L’invention de nouveaux vignobles de cru est le résultat d’essais nombreux et demande des moyens considérables : elle implique une civilisation attachée au bien boire, une structure sociale suffisamment inégalitaire pour que les grands, les princes, le clergé et, plus tard, la bourgeoisie puissent financer ces opérations et en tirer de larges revenus ; le vin, qui fait partie des produits qui voyagent bien, se transporte d’autant mieux qu’il est de meilleure qualité. On comprend donc pourquoi l’émergence de vignobles de qualité est liée à certaines zones climatiques et à certaines aires de civilisation : les régions méditerranéennes, où la viticulture n’offre pas trop de difficulté, n’ont pas senti autant que celles de l’Europe océanique et continentale ce qu’il était possible de tirer d’un effort pour la qualité. En Allemagne, en Suisse et en France, des viticultures savantes se sont créées à l’instigation de l’Église et des villes dans toutes les régions favorisées par le climat et par les conditions de transport. Par la suite, les avantages de la consommation de ce produit de luxe ont cessé progressivement d’être réservés à une petite élite : le vin s’est démocratisé, en France surtout, en se dégradant parfois, mais sans que cette régression n’ait rien d’irrémédiable ou de général. En Allemagne, en Suisse, en Hongrie, la culture est demeurée tournée vers la satisfaction des besoins limités d’une clientèle exigeante. Dans les pays méditerranéens, en Italie, en Espagne, au Portugal, la consommation a naturellement augmenté ; boire du vin n’avait rien d’exceptionnel dans des régions où la culture est facile. Les récoltes sont abondantes, mais il leur manque la diversité de qualité qui caractérise les vignobles français. Les crus les plus célèbres sont d’ailleurs tournés plutôt vers la production de vins apéritifs (xérès, portos, madères) que vers celle de vins de table : leur production était destinée au marché anglais plus qu’à la consommation locale.
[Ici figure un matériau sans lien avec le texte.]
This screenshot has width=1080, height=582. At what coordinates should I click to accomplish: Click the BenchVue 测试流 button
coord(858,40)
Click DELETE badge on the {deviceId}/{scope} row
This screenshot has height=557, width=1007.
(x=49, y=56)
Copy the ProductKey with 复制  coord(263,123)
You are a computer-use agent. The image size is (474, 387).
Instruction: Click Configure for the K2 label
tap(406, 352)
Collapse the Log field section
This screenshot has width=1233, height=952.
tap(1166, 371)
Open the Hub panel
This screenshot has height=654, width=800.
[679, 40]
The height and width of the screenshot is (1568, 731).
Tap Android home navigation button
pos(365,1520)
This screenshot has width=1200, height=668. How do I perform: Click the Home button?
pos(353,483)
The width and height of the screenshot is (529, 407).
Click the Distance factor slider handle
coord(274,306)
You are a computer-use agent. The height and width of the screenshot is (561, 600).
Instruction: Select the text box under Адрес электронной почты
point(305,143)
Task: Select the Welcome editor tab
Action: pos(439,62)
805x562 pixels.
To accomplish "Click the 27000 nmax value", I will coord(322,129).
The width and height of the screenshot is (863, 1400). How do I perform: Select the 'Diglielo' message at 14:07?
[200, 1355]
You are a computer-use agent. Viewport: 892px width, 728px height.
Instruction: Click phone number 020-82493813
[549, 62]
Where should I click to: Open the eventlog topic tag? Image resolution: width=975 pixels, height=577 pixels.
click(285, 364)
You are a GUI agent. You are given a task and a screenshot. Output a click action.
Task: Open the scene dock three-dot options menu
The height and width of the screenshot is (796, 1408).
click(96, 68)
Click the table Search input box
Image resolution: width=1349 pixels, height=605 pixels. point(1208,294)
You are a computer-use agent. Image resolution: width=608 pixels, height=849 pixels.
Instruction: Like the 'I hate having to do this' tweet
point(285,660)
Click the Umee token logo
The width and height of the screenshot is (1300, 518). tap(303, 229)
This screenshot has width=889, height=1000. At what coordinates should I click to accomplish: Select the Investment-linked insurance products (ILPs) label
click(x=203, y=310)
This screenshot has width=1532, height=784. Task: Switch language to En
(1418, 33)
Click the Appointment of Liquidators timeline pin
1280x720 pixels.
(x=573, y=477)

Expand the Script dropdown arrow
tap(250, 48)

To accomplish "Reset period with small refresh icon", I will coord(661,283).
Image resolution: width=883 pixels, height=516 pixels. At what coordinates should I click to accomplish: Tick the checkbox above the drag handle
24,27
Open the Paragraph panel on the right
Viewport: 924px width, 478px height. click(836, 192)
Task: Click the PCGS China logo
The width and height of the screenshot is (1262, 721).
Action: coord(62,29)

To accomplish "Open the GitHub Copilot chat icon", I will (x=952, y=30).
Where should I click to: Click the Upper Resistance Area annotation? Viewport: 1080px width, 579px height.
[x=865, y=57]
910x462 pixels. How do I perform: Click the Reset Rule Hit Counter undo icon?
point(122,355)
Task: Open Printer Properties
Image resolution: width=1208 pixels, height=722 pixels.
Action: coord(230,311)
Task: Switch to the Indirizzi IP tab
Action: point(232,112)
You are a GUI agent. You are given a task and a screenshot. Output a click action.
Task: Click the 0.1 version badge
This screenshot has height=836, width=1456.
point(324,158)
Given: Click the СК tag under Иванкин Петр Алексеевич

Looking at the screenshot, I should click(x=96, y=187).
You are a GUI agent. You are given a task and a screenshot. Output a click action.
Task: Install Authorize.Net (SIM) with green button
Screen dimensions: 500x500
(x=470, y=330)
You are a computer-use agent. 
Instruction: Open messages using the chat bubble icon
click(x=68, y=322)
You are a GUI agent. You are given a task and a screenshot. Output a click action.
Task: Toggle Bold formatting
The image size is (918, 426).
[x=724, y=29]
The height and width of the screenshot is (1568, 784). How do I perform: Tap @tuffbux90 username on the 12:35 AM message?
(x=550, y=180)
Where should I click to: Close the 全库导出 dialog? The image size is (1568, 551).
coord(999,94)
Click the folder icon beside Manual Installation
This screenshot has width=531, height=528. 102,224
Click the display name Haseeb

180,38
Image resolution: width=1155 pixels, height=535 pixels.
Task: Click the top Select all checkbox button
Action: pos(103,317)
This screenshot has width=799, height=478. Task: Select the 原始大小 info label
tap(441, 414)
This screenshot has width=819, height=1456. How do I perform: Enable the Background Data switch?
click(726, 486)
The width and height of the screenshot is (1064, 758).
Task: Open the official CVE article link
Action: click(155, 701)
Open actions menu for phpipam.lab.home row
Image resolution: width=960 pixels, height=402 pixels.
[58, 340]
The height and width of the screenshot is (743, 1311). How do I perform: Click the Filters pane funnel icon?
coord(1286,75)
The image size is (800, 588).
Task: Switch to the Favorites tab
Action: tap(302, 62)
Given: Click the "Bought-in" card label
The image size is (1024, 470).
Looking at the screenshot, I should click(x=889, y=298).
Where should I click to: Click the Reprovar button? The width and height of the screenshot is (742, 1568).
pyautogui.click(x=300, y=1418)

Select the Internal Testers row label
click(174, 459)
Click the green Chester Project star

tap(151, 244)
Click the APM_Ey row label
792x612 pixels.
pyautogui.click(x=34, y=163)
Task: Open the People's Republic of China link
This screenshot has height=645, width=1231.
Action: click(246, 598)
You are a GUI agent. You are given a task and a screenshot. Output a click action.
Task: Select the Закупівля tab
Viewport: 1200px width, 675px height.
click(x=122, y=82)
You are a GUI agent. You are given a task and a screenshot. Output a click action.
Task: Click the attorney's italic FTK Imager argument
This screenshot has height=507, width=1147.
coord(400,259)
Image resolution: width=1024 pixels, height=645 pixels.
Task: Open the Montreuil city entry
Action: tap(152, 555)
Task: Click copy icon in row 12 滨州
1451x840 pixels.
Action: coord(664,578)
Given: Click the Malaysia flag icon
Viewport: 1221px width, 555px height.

Les vignobles qui ont été développés récemment par les Européens sont marqués par les milieux sociaux auxquels les produits sont destinés. Dans tout le monde anglo-saxon, le vin est considéré comme un produit de demi-luxe, si bien qu’il ne s’est pas créé de grands vignobles de quantité à l’image de ceux de France, d’Espagne ou d’Italie. En Amérique latine, l’Argentine a pris une orientation différente, comme le Chili : dans l’un et dans l’autre des cas, la production comporte une part importante de vins ordinaires, destinés à un large marché intérieur. Le vignoble que les colons français avaient créé en Afrique du Nord avait également ce caractère mixte, mais la fermeture progressive du marché français conduit les nouveaux maîtres de la politique viticole à réduire la production en l’amputant des qualités les plus médiocres, celles qui se placent le moins bien dans un marché international, où la plupart des importateurs ne connaissent pas les consommateurs de masse.

Dans les pays de l’Europe de l’Est, la production est en augmentation rapide. L’habitude n’est pas de consommer couramment du vin, mais on y admet qu’il vaut mieux pousser à l’usage de cette boisson alcoolisée, relativement peu nuisible, que de laisser croître la mode des eaux-de-vie. La production est donc formée pour une bonne part d’articles de qualité moyenne destinés à une clientèle populaire.